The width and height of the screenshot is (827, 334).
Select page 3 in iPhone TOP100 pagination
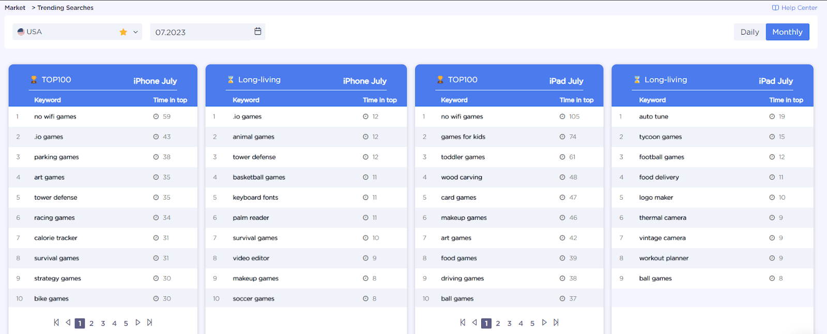coord(103,324)
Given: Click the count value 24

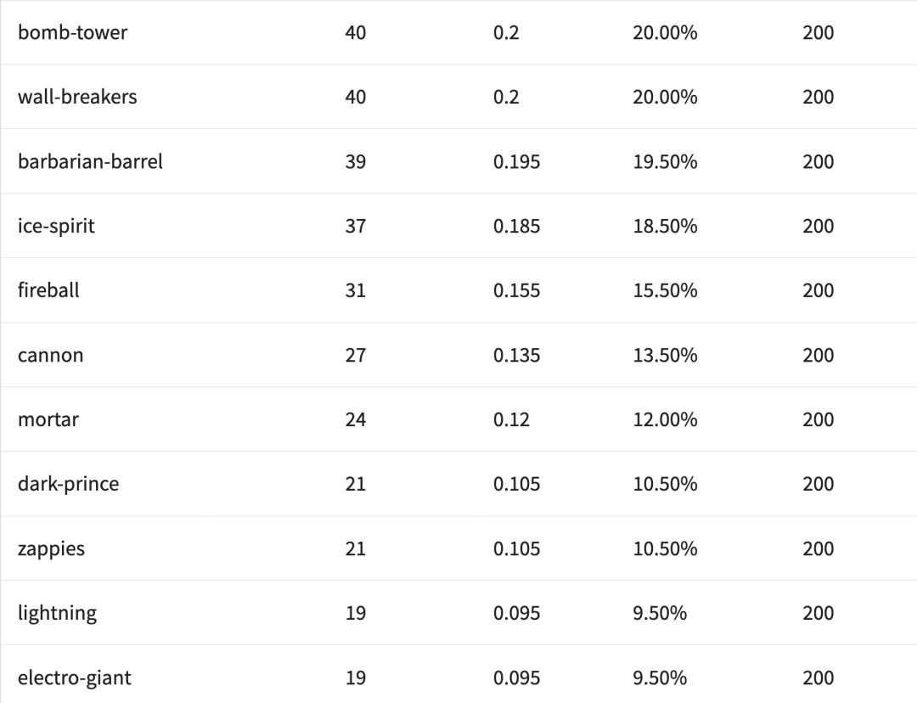Looking at the screenshot, I should (356, 419).
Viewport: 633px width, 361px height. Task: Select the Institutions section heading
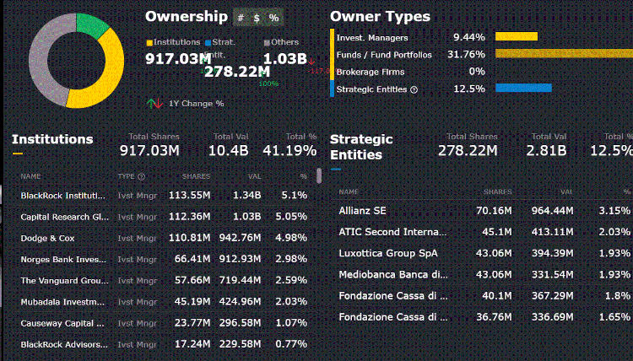tap(52, 139)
------------------------------------
Required task >> Can you put every line of the records above into a Markdown table with the columns "Index" and "Text", numbering the rows, skipping blank lines, and leaving the pictures out?

Written response >>
| Index | Text |
|---|---|
| 1 | The width and height of the screenshot is (827, 334). |
| 2 | Select page 3 in iPhone TOP100 pagination |
| 3 | coord(103,324) |
| 4 | Given: Click the count value 24 |
| 5 | Looking at the screenshot, I should (356, 419). |
| 6 | Viewport: 633px width, 361px height. Task: Select the Institutions section heading |
| 7 | tap(52, 139) |